• TASKS AND EXERCISES
**A)** Translate this sentence from the text on connectomics into Spanish: "A connectome is a wiring diagram of all the neurons in an animal."
**B)** From the text on connectomics, transcribe word for word the stretch from "One of the leading" through "the neurons will rewire.".

• TEXT EXCERPT

[Start of Attachment]

Behind the Science: an Introduction to Connectomics

foleor. “The changing course of a river” Imgur. Web. 30 July. 2014. (Created using which uses Google satellite data from 1984 to 2012)

Scientists are always finding that things we thought would never change are actually in constant motion. Up until just a century ago, it was thought that the earth itself was unchanging. The connectome is no different. Neuroscientists have found that the connections between your neurons will change over time.

In the same way that someone can tell where the riverbed is just by looking at the river, neuroscientists can tell where there are connections based on how neurons fire together. One of the unseen processes of the river is how it changes the riverbed; over time, the flow of water will change the shape of the riverbed, which will eventually change the path of the river. Just as the river shapes the riverbed which guides it, neural activity shapes the connectivity in the brain, redefining your connectome.

The Connectome of C. elegans. Each dot represents a neuron, and each line a connection. Image: Mitya Chklovskii

A connectome is a wiring diagram of all the neurons in an animal. Your connectome consists of all the neurons in your body and the connections between them. Typically this is simplified to focus just on the brain.

The Four Rs of your changing connectome


A synapse’s size is an indicator of its strength. Synapses grow and shrink based on use; the more often a synapse is used, the larger it will become. Alternatively, if a synapse is unused for a long enough period of time, it may shrink and eventually disappear. The process of synapse growth and shrinkage is known as reweighting.

Neuroscientists attempt to model synapse reweighting using Hebb’s Rule. This rule describes how the firing of one cell will affect another one over time. Neuroscientists attempt to model synapse reweighting using Hebb’s Rule. By improving on this rule, the models of synapses will be a better representation of real synapses.


Rather than creating synapses at the specific locations that they are needed, neurons create synapses seemingly at random. As synapses get reweighted, synapses that shrink will be eliminated, while the others will be kept. This process, called neural darwinism, is thought to be responsible for transferring memories from short term to long term.


One of the leading theories in neuroscience is that the brain’s functionality is made possible by coordinated functional, genetic and connectomic relations between regions in the brain. To find the connections, neuroscientists map axons in the brain. Because the wiring of the brain plays an important role in defining its function, it is thought that in order to retain function in a damaged brain, the neurons will rewire.


The olfactory bulb and the hippocampus are the only two regions in the brain to create new neurons. It is unclear as to why neurons are only created in these two regions, but there are some theories that the stability of the brain is required for the continuing storage of old information. Scientists hope to replicate the process of neuron regeneration for other parts of the brain to help treat brain damage.

I am my connectome

The picture at the top of the page is called “The C. elegans Connectome.” By calling it the connectome, it is implied that all C. elegans roundworms have identical connectomes, or that they are connectome twins. While no two C. elegans connectomes have been fully mapped, researchers have found by comparing the connections in the tail ends of the roundworm that there are differences between individuals. Therefore, “A C. elegans Connectome” may be a more appropriate name.

Even though the connectome of a C. elegans roundworm is known, there are no fully accurate simulations of its behavior. C. elegans possesses a diverse group of neurons, and many of their functions are unknown. Because each type of neuron requires a model of its function, and the number of neuron types is similar to the number of neurons in C. elegans, the information in the models of neurons may exceed the information in its connectome. The specific balance of information in C. elegans has lead scientists to conclude that its connectome needs to be combined with much more information about the neurons for a simulation of its behavior.

[End of Attachment]

• EXTRACTED MATERIAL

[Start of Attachment]

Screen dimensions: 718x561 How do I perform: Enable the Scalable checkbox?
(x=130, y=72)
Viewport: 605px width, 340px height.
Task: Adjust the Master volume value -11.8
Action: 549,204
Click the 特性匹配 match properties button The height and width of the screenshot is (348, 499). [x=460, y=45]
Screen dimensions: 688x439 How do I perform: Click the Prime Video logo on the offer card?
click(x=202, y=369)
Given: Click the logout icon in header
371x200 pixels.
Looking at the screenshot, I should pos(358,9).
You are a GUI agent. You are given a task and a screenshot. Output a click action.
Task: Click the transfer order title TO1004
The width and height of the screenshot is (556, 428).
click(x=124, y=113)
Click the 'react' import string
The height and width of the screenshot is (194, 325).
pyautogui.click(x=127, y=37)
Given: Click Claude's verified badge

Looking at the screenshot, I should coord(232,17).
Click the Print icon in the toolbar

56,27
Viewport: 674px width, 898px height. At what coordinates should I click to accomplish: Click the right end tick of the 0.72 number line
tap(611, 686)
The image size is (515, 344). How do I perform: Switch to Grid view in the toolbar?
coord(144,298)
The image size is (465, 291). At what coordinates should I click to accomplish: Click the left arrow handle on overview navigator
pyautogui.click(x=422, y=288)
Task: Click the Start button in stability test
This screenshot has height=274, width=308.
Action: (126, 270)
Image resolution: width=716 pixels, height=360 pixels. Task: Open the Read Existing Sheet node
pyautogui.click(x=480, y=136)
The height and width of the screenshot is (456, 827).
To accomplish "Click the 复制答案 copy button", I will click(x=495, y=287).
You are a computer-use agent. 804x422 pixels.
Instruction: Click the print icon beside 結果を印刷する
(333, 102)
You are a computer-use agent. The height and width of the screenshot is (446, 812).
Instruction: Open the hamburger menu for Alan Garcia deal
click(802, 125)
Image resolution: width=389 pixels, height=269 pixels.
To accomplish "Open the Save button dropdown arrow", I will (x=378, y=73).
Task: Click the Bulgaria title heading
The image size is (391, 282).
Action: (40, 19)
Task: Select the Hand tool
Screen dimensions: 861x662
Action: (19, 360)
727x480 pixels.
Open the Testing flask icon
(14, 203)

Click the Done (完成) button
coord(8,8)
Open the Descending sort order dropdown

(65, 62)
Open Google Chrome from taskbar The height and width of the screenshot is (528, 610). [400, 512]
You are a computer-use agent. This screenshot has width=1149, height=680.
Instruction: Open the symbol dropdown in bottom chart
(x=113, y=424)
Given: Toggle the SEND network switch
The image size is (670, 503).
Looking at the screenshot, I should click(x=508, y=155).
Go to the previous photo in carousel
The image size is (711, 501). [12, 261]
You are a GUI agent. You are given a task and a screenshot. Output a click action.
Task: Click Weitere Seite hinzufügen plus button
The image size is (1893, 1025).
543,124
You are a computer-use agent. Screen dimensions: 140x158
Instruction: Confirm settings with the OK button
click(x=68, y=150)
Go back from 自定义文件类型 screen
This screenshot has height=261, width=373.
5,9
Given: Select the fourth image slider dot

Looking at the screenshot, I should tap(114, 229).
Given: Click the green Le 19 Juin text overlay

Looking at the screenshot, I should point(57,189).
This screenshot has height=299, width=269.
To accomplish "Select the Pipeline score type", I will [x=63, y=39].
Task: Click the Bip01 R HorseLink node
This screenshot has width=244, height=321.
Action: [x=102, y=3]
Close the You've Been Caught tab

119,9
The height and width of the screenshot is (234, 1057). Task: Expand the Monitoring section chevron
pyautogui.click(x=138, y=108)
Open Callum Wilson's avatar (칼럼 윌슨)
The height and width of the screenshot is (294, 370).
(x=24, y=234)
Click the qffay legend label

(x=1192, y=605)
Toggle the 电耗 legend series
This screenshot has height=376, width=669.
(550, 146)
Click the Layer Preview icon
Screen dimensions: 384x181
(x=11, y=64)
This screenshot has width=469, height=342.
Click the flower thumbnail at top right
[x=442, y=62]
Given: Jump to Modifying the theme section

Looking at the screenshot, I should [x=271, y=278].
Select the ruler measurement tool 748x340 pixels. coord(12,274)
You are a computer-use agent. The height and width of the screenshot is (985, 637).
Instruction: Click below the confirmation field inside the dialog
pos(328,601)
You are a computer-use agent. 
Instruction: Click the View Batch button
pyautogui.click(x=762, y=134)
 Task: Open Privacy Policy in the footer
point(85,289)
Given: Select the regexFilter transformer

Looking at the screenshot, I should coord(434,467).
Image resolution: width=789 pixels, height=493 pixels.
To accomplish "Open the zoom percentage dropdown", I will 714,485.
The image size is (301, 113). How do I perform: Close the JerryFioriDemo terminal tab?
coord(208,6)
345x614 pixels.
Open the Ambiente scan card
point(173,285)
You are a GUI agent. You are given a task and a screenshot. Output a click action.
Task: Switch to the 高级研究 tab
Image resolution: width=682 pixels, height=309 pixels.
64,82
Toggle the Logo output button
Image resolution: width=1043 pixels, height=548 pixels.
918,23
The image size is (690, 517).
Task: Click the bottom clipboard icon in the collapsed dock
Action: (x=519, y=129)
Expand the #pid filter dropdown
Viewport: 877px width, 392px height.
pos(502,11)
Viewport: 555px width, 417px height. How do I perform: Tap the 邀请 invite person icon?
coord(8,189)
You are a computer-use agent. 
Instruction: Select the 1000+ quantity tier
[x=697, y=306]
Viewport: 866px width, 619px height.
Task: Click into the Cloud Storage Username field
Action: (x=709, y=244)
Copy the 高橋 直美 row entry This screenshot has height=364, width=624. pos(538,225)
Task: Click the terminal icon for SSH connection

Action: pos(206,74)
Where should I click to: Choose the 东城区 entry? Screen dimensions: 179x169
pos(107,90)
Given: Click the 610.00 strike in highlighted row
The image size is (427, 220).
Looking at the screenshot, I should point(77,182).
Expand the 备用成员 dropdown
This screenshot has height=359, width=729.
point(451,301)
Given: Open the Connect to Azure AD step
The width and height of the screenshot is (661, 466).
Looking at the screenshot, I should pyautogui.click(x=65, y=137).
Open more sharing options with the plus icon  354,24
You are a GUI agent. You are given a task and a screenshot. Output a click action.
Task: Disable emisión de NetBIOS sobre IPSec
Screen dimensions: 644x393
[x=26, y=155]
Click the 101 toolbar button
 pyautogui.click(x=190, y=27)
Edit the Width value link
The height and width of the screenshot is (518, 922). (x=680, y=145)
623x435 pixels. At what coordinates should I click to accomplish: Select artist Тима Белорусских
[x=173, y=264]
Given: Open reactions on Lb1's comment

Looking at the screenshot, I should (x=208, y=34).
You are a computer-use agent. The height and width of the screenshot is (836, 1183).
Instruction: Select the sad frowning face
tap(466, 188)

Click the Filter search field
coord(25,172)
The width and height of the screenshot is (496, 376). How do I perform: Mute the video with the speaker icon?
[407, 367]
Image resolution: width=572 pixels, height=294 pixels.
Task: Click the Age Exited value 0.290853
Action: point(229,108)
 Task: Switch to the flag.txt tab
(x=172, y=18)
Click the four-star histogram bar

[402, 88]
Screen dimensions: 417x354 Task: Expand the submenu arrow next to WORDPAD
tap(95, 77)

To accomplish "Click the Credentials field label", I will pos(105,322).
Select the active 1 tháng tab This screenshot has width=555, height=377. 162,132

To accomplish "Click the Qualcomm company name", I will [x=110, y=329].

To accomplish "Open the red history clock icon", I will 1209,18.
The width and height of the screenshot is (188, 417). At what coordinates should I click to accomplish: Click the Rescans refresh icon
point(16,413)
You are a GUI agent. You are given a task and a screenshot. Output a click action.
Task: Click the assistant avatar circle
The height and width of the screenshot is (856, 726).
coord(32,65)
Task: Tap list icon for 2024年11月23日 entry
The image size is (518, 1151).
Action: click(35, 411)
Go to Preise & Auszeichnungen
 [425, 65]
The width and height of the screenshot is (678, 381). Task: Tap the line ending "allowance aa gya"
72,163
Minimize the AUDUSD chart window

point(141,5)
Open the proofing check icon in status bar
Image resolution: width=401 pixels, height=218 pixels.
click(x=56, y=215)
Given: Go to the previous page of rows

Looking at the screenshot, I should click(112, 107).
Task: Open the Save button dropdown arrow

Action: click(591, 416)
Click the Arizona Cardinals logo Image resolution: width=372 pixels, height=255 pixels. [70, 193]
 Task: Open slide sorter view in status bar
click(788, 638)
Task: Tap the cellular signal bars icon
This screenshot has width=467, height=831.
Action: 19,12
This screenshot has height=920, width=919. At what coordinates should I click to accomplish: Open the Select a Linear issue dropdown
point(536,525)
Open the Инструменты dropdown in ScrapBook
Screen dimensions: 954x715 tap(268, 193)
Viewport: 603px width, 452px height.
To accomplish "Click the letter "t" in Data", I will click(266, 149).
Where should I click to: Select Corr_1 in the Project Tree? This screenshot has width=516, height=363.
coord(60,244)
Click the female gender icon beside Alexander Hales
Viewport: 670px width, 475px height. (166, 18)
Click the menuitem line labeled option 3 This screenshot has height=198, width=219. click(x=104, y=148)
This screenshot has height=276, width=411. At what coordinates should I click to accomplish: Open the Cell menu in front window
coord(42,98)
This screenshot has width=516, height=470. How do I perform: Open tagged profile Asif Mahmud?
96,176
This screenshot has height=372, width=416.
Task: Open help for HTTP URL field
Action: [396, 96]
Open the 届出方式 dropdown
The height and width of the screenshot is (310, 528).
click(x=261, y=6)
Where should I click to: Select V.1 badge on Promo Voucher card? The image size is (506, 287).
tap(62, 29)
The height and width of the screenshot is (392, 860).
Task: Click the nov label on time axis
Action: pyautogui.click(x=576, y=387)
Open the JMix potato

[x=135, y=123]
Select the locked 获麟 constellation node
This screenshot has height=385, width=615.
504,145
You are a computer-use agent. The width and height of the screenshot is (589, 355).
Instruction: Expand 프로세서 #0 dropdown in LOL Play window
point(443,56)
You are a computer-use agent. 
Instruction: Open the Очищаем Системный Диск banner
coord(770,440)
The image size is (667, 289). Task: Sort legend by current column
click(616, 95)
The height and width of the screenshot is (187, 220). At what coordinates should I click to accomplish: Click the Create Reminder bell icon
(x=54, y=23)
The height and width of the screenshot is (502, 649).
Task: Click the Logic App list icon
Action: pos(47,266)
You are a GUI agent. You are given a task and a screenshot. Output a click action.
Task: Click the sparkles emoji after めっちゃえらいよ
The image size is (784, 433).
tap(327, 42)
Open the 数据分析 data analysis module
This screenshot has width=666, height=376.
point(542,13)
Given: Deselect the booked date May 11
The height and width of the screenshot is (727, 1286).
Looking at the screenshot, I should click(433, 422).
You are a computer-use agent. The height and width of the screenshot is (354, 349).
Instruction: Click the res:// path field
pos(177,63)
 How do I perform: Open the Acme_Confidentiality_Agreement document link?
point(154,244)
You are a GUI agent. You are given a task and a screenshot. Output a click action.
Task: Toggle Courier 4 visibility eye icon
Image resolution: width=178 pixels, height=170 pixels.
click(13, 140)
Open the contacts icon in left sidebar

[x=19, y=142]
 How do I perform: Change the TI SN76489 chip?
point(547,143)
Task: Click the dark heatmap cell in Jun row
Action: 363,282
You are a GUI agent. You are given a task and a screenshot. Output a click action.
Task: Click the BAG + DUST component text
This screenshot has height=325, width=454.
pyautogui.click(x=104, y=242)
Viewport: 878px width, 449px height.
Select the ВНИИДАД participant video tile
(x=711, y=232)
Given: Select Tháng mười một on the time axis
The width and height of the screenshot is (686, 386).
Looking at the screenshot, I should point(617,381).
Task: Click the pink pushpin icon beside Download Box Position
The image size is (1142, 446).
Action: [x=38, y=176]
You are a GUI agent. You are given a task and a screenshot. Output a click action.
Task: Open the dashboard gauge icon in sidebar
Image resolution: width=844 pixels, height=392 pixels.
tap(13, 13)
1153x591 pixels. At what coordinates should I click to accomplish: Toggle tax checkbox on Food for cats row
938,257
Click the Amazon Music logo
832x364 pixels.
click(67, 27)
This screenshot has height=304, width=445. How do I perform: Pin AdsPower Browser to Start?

[End of Attachment]

• ANSWERS FOR EACH ITEM
**A)** Un conectoma es un diagrama de cableado de todas las neuronas de un animal.

**B)**
One of the leading theories in neuroscience is that the brain’s functionality is made possible by coordinated functional, genetic and connectomic relations between regions in the brain. To find the connections, neuroscientists map axons in the brain. Because the wiring of the brain plays an important role in defining its function, it is thought that in order to retain function in a damaged brain, the neurons will rewire.